Unit economics vs. the singularity

By Thomaaas @ 2026-07-14T16:06 (+3)

This is a linkpost to https://thomaaaskirk.substack.com/p/unit-economics-vs-the-singularity

This is a condensed version of the essay linked above.

Not long ago, it was fashionable to ask “how would the AI labs ever turn a profit?” In theory, ever-increasing training costs would swallow all revenue, as labs compete to stay at the frontier. If a lab stopped training better models, their competitors would catch up, undercut them and take their market share. A lose-lose.

Anthropic is poised to prove a lab can be profitable. However, if progress slows, low switching costs and distillation could mean labs eventually compete on price, not capability. If intelligence actually becomes a commodity, it will be cheap.

Why SaaS margins are high

SaaS companies have high margins (typically 20-30% operating profit) because they benefit from high switching costs: it is often impractical, and therefore expensive, for customers to change providers, or adopt new products. This means SaaS companies can charge higher prices. Anthropic has similar margins.[1] 

But AI labs do not benefit from high switching costs. 

To retain market share, if frontier labs can’t provide the cheapest models, they must continue to provide the best models. Distillation makes this hard. 

Commodities are cheap

The price of a commodity approaches the marginal cost of production. The MC of AI is the inference cost. If distilled models achieve comparable performance, competition will reduce prices to the cost of compute. Labs will not have SaaS margins.

Long-run price = MC of the lowest-cost of producer (Here a low-cost competitor, however, it's plausible the frontier labs have lowest MC due to economies of scale, in which case they win the market but have zero profit.)

For the current labs to stay ahead, they need to make constant progress, so can retain the market share thanks to model performance.

Slow progress & token-hungry models increase cost pressure

Slower progress increases the pressure labs face from low-cost competitors: they have more time to catch up. Hungrier models increase pressure on the cost of AI.[2] These two facts compound, increasing likelihood that labs will compete on price, not capability. 

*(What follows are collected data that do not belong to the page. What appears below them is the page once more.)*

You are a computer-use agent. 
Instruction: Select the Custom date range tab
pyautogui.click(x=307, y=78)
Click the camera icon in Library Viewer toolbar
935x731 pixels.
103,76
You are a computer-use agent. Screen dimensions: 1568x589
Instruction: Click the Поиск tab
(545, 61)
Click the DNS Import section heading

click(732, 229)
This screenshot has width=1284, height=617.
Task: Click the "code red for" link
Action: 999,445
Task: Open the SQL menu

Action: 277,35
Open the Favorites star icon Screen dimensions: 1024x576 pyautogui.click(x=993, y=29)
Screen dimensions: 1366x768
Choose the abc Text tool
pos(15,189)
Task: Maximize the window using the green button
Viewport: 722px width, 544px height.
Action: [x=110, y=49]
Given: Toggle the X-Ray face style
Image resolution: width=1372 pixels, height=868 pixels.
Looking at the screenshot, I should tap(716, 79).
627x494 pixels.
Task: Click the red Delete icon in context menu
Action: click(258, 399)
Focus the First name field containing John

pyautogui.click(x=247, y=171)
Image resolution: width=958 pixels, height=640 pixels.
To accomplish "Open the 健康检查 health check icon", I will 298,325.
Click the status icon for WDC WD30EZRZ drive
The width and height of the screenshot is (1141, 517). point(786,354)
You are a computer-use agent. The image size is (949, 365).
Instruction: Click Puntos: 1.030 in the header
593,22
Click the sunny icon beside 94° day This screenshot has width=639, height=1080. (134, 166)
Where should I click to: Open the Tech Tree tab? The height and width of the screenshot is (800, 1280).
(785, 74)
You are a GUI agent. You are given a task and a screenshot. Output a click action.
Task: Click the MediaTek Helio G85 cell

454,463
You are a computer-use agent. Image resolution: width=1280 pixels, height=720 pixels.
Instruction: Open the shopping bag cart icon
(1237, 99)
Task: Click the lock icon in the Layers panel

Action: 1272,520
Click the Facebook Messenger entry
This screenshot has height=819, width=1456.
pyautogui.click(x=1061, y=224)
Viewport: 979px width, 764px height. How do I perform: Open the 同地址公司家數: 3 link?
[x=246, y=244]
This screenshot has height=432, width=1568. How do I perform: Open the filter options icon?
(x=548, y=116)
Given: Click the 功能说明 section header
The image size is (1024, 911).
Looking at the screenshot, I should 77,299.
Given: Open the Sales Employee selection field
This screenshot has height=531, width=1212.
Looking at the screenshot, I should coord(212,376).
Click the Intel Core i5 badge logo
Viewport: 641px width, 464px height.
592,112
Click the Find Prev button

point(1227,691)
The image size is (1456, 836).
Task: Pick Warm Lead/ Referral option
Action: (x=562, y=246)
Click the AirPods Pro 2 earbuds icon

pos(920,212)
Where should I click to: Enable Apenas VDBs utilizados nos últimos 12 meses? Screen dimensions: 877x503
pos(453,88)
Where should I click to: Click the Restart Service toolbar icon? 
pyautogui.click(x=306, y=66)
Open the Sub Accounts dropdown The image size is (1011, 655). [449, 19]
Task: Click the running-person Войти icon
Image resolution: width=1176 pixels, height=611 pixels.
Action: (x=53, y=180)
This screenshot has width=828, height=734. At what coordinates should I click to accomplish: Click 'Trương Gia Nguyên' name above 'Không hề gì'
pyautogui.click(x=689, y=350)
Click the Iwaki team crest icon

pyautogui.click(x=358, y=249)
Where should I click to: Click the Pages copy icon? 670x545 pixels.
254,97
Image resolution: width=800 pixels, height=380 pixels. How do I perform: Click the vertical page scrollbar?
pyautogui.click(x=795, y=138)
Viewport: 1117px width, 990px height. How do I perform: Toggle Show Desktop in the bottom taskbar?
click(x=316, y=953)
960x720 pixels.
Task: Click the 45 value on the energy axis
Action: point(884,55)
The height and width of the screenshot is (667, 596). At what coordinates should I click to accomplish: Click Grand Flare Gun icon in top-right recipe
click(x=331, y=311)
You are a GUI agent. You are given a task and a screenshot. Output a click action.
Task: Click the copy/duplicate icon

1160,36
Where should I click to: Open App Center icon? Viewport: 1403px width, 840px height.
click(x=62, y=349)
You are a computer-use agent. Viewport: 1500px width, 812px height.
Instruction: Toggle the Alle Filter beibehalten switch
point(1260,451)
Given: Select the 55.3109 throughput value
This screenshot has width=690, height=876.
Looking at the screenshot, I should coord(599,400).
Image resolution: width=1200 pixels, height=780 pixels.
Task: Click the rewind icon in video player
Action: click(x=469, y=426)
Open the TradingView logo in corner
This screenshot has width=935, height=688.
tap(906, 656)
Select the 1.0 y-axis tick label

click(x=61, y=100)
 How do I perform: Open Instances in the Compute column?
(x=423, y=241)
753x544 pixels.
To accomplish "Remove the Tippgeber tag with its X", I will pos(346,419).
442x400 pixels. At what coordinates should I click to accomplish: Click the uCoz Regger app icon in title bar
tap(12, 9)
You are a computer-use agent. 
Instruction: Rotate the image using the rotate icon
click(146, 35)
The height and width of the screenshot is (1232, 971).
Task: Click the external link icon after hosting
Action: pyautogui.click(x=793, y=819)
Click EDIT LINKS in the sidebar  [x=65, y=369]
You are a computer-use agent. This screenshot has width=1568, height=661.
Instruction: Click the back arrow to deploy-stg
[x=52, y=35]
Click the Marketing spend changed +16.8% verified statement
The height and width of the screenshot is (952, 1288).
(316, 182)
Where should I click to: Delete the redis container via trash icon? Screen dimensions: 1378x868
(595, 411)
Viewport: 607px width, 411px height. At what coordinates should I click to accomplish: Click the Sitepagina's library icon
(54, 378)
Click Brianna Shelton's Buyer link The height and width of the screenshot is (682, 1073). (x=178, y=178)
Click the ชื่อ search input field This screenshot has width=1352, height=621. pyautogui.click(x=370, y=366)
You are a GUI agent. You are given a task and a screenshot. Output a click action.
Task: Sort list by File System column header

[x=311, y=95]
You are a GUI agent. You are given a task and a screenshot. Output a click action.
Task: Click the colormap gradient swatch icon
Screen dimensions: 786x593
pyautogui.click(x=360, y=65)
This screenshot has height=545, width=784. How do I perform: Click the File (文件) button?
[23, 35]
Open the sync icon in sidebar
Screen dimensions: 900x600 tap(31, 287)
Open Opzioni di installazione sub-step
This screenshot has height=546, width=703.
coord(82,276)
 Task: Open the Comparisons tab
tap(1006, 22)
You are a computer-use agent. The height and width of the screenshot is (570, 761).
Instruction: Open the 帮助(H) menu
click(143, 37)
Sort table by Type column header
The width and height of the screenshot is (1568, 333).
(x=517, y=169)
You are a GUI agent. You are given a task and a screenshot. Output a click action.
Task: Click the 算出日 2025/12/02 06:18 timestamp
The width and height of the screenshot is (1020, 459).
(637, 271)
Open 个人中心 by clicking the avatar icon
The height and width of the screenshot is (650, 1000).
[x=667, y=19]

The upper limit on model performance may be set by economics, not physics. If intelligence is priced like a commodity it will not be very profitable, but that does not mean it won’t be transformative. The Fortune 500 is littered with companies you have never heard of selling electricity and oil and gas and making 3% profits. 

  1. ^

    A 70% gross margin (on compute) equates to a pretty typical SaaS operating margin. 

  2. ^

    Though so does complexity of tasks being done, so while AI costs increase, it is a cost-benefit calculation. Nonetheless, higher spending = cost pressure.